Stored items
● ● ●
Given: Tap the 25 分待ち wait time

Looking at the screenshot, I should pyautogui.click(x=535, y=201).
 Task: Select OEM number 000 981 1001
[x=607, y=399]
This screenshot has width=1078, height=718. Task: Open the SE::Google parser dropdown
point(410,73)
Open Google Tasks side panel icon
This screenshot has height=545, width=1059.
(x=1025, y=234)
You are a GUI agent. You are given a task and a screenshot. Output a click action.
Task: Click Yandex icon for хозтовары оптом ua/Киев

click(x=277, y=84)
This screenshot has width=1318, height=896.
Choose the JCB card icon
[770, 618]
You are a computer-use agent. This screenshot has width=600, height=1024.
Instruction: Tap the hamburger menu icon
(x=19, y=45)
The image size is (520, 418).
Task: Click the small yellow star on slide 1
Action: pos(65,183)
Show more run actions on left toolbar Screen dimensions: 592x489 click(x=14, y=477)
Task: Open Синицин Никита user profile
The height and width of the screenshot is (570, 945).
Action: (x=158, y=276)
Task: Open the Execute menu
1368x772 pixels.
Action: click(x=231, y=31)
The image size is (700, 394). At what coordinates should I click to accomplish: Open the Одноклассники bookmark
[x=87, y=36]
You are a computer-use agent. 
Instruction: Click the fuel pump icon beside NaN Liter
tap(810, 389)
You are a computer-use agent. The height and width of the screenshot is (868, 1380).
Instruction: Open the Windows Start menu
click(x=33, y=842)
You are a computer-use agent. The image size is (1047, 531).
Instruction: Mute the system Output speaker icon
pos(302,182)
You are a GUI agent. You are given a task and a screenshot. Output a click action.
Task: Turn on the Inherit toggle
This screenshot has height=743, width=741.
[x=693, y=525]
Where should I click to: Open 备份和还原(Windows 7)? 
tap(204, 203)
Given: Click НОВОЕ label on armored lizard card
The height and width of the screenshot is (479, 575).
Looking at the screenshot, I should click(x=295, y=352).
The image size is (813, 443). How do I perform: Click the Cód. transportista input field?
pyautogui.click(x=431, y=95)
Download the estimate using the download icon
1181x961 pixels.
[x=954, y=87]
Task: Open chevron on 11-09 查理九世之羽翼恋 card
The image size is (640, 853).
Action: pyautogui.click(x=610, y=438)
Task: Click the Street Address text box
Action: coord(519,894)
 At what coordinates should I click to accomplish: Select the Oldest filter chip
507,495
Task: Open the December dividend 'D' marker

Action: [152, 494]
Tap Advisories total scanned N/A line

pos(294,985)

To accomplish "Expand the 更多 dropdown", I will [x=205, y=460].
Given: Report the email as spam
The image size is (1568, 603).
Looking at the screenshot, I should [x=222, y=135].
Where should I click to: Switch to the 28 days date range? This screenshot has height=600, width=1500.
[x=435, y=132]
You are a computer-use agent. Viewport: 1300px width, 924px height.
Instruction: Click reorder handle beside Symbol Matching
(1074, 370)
● ● ●
Looking at the data above, count the lines that contain the string "computer" and give only the count.

5